**HOW TO COMPLETE THIS TASK:** Return the run of lines below that opens with the line containing "Where should I click to: Open" and closes with the line containing "Screen dimensions: 231x309", keeping each one exact.

**INPUT:**

____________

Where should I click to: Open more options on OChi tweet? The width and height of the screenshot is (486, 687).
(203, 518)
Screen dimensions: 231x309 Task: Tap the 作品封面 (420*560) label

____________

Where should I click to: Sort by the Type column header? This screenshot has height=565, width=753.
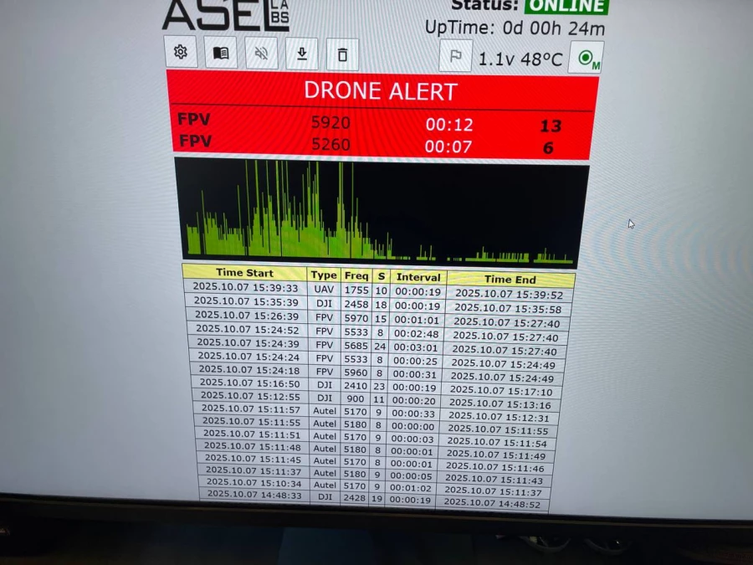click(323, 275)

____________

**RESPONSE TO THIS TASK:**
Where should I click to: Open more options on OChi tweet? The width and height of the screenshot is (486, 687).
(203, 518)
Screen dimensions: 231x309 Task: Tap the 作品封面 (420*560) label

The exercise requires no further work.